C-3366/2017 Pagina 4 B.b.c La nuova documentazione medica è stata quindi trasmessa dal SMR alla dr.ssa D._______ che, sulla sola base degli atti, nel rapporto del 30 maggio 2016 ha confermato la valutazione esposta nel precedente rapporto peritale e ribadito il miglioramento dello stato di salute e della conseguente capacità lavorativa (doc. 92). Al contempo essa ha ribadito la necessità già indicata in precedenza (doc. 68 p. 7) di procedere ad una rivalutazione completa del caso (doc. 92). B.b.d Su raccomandazione del SMR è quindi stato chiesto alla dr.ssa D._______ di allestire una nuova perizia di decorso (doc. 93), da eseguire in esito all’esame peritale fissato il 26 luglio 2016 (doc. 95). La ricorrente si è opposta il 28 giugno 2016 chiedendo la nomina di un nuovo perito, dal momento che la dr.ssa D._______ non aveva, a suo dire, considerato nel precedente referto aspetti rilevanti della malattia di cui essa soffre e non essendo in grado di valutare in modo oggettivo il suo stato di salute (doc. 97-98). Non ritenendo adempiuti nel caso concreto i motivi di ricusa del perito, che a detta del SMR non aveva né sottovalutato né tantomeno ignorato l’insieme delle problematiche lamentate dall’insorgente (doc. 100), il 4 luglio 2016 l’UAI del Cantone C._______ (UAI-C._______) ha dunque respinto la domanda di ricusa e nomina di un nuovo perito, invitando l’assicurata a manifestare per iscritto il proprio eventuale disaccordo, al fine di ottenere una decisione suscettibile di ricorso (doc. 99). La ricorrente, accettando la presa di posizione dell’amministrazione, ha chiesto di spostare la data della visita peritale non essendole possibile presenziare in quanto priva del proprio accompagnatore (in vacanza) e non potendo uscire da sola dalla struttura protetta in cui era ricoverata (doc. 106). Non trovando un momento in cui le disponibilità dell’assicurata potevano coincidere con quelle della dr.ssa D._______, il 19 luglio 2016 il mandato peritale è quindi stato annullato (doc. 109). B.c B.c.a Il 13 aprile 2017, i nuovi referti medici versati agli atti dall’assicurata (doc. 111, 120) sono stati sottoposti al dr.
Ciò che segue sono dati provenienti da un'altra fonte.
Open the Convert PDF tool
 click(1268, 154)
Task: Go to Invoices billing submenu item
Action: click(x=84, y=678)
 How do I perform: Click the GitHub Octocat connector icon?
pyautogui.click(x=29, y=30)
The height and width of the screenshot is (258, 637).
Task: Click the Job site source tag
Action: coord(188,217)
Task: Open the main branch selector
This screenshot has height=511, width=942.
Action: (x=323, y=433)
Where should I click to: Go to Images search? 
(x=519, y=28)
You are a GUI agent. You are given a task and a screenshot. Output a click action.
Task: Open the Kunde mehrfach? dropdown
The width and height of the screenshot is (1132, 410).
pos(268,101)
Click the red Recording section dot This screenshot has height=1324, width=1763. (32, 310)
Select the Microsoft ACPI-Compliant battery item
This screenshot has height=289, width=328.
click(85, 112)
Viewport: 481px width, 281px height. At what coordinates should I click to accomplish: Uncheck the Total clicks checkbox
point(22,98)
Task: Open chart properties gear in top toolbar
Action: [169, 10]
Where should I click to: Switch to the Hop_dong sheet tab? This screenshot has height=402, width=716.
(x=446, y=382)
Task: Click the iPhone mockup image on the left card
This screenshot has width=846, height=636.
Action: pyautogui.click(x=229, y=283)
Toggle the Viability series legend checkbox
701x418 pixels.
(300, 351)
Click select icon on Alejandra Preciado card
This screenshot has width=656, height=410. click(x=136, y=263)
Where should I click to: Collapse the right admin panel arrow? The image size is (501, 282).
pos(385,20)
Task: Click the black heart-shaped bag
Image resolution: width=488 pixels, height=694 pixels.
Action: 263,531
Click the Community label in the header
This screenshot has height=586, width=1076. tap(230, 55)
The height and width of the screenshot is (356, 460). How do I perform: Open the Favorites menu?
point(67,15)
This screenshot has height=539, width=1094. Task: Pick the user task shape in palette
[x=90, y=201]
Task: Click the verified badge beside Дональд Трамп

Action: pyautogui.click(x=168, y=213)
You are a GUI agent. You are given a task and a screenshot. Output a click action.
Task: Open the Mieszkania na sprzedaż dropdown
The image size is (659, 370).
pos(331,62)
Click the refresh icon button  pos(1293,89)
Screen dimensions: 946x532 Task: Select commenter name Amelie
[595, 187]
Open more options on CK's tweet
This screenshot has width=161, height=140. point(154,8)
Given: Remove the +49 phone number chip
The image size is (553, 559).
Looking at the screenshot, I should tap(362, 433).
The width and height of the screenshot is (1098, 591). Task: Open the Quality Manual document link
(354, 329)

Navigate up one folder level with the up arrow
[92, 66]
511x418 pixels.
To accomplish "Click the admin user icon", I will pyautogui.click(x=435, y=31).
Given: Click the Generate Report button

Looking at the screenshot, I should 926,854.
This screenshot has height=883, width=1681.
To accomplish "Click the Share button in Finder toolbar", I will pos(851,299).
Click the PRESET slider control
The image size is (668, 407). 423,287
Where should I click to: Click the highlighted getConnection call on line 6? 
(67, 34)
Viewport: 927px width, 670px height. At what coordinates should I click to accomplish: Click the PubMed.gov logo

G._______, specialista in psichiatria e psicoterapia, che ha ritenuto non esservi elementi oggettivi nuovi, suscettibili di modificare le precedenti prese di posizione del SMR (doc. 122).

C-3366/2017 Pagina 5 B.c.b Con decisione del 5 maggio 2017, l’UAIE ha pertanto confermato la riduzione della rendita intera a una mezza rendita con grado AI del 50% con effetto a decorrere dal mese successivo all’intimazione della decisione (doc. 124-125). C. Contro il provvedimento, il 14 giugno 2017 (doc. TAF 1), l'interessata, sempre rappresentata dal suddetto patronato, ha interposto ricorso dinanzi al Tribunale amministrativo federale (TAF), chiedendo l’annullamento della decisione impugnata e il riconoscimento di una rendita intera d'invalidità, anche dopo il 1° luglio 2017, nonché l'esenzione dalle spese processuali ed il riconoscimento di adeguate ripetibili. A suffragio delle proprie conclusioni ha prodotto nuova documentazione medica, poi completata da ulteriori referti allegati al complemento al ricorso del 17 luglio 2017 di cui si dirà, se del caso, nei considerandi in diritto (doc. TAF 5). D. D.a L'UAI cantonale ha quindi sottoposto gli atti al proprio giurista e al dr. G._______ del SMR, che nella nota del 4 luglio 2016 ha ritenuto necessaria l’esecuzione della valutazione peritale di decorso, che seppur indicata come utile dalla dr.ssa Cavaglioli in occasione del primo referto peritale, non è poi mai stata eseguita (cfr. allegato al TAF 9). D.b Con risposta di causa del 26 settembre 2017 l'UAIE ha fatto proprio il preavviso dell'UAI-C._______ del 24-26 luglio 2017 ed ha proposto al Tribunale adito, in via principale, di accogliere il ricorso e retrocedere gli atti all'Ufficio AI al fine di espletare il complemento istruttorio indicato dal SMR; in via subordinata la conferma della decisione del 5 maggio 2017 e il respingimento del ricorso (doc. TAF 9). E. Con decisione incidentale dell’11 agosto 2017, nel frattempo, questo tribunale ha ammesso l’interessata al beneficio dell’assistenza giudiziaria (doc. TAF 8). F. A._______, con scritto del 8 novembre 2017, ha dichiarato di concordare con la proposta dell'UAIE di accogliere il ricorso e ritornare gli atti all’amministrazione al fine di svolgere ulteriori accertamenti medici e quindi emettere una nuova decisione (doc. TAF 12).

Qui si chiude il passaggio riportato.